Impact of accelerated carbonation on geotechnical properties of recycled soil from construction sludge stabilized with paper sludge ash-based stabilizer and blast furnace cement
Bui Anh Thang, Kimitoshi Hayano, Hiromoto Yamauchi, To Thi Phuong Anh
Abstract
• Paper sludge ash-based stabilizer (PSAS) and blast furnace cement type B (BFCB) were used in this study. • An accelerated carbonation method was applied to neutralize the alkalinity of recycled construction sludge, producing carbonated recycled soil. • Carbonation reduced the pH to approximately 8.6, satisfying Japanese environmental standards and improving compaction behavior. • Carbonation reduced the cone index to 0.60 – 0.95 times its original value, depending on the water content. • Carbonation modified the cone index and permeability coefficients because of ettringite loss. In Japan, it is imperative to develop sustainable methods for treating and recycling construction sludge. Use of conventional highly alkaline binder additives such as cement and lime risks environmental contamination. As a sustainable alternative, an accelerated carbonation method using carbon dioxide (CO 2 ) was developed, and its effectiveness in treating recycled sludge stabilized with a paper sludge ash-based stabilizer and blast furnace cement type B was demonstrated. However, a significant research gap remains in understanding how carbonation influences geotechnical properties because most prior studies primarily focused on pH reduction via additive selection. This study addresses this gap through a comparative experimental analysis of carbonated and non-carbonated soil samples.
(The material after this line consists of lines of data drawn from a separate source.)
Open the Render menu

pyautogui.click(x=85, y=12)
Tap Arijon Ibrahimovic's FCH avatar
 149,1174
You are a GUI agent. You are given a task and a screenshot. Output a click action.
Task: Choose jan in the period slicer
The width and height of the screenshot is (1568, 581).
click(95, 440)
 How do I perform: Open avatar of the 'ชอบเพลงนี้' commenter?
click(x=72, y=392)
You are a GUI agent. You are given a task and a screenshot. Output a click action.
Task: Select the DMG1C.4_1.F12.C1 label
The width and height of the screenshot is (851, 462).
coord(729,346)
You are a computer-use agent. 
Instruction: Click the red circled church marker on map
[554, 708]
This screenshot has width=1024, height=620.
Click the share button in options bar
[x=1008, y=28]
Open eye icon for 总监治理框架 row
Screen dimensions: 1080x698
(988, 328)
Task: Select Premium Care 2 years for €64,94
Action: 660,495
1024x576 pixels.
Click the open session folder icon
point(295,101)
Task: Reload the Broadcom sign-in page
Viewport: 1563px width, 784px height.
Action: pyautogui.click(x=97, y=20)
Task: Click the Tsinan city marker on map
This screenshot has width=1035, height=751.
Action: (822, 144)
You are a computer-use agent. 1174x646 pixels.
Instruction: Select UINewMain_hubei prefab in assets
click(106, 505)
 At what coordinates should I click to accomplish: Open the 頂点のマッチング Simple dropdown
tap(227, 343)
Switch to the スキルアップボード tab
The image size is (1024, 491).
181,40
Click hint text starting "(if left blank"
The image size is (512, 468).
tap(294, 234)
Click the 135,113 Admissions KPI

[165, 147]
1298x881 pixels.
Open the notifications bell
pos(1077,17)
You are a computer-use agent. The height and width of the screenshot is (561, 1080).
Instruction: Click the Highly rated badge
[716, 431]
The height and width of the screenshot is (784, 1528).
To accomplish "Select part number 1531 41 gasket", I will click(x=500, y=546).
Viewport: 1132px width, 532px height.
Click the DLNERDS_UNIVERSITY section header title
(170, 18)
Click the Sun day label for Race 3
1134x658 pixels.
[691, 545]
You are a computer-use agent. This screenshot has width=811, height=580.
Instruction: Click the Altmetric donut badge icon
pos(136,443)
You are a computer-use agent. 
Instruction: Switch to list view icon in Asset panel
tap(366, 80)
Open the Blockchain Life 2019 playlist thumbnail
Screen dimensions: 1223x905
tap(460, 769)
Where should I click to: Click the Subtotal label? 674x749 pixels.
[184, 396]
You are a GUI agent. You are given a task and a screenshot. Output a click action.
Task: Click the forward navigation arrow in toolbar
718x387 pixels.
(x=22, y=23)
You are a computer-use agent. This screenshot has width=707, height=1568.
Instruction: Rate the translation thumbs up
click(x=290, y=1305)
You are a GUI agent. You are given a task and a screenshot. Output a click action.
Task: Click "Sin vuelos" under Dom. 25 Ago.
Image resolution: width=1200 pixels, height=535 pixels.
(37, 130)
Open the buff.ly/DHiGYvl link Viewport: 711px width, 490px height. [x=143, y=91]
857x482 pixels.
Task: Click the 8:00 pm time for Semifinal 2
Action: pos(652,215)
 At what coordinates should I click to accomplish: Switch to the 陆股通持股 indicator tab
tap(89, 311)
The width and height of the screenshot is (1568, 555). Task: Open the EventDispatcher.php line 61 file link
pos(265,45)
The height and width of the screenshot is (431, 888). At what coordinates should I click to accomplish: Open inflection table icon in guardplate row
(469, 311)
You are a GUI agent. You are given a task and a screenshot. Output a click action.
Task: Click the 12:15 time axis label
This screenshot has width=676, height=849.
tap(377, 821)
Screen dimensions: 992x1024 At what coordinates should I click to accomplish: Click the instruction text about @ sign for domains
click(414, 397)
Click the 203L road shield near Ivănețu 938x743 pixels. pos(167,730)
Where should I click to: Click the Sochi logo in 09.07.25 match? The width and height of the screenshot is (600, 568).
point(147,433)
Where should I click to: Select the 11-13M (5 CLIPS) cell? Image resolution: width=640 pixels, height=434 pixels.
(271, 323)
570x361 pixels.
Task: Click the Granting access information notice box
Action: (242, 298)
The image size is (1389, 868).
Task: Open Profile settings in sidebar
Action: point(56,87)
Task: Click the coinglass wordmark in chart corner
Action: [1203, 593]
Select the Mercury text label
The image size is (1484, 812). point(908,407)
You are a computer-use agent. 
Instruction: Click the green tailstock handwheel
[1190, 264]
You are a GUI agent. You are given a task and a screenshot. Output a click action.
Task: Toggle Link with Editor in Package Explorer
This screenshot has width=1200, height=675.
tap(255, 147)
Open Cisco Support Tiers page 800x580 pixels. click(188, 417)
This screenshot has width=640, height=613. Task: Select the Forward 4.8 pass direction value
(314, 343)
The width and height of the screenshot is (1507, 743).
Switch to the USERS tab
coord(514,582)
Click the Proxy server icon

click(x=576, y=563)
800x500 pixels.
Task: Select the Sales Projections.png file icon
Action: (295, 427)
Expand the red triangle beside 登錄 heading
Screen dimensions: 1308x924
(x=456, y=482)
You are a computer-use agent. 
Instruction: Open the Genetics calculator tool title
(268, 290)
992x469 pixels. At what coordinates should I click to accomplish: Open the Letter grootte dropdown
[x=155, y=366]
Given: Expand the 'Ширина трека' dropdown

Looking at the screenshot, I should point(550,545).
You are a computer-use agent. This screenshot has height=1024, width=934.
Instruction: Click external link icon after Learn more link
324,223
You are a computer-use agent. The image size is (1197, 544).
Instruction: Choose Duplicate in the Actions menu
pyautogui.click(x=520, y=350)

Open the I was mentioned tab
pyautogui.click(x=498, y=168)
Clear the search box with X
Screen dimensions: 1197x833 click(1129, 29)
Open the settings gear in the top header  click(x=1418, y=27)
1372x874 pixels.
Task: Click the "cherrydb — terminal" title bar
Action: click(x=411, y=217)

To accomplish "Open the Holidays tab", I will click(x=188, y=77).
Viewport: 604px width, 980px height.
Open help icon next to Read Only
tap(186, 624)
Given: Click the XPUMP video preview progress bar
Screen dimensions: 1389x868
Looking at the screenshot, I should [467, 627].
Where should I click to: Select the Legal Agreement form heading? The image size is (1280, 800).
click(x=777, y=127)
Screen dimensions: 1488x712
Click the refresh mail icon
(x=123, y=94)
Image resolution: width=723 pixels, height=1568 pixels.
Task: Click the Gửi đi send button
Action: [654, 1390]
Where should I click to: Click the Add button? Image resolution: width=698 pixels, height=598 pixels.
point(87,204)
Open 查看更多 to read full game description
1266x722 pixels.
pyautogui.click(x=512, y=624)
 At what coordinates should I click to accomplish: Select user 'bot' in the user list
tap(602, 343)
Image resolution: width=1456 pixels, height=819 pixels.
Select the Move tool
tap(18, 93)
The innovation of this work lies in evaluating carbonation as both an environmental neutralization process and a treatment that alters compaction, strength, and permeability. The results showed that carbonation reduced the soil pH to approximately 8.6, meeting environmental standards, while improving the maximum dry density ( ρ dmax ) and compaction behavior. However, the cone index ( q c ) results revealed a reduction in the recycled soil strength owing to hydrate decomposition and weakened particle bonds. This can be minimized by maintaining optimal water content before treatment. Furthermore, analysis based on the k 15 coefficient (permeability at 15 °C) suggests that carbonation affects hydraulic conductivity. In some cases, hydraulic conductivity increases because of ettringite decomposition, leading to the loss of crystalline structure and creation of continuous voids. These findings highlight that, although carbonation offers environmental benefits, its application must be carefully managed to ensure compliance with geotechnical performance requirements.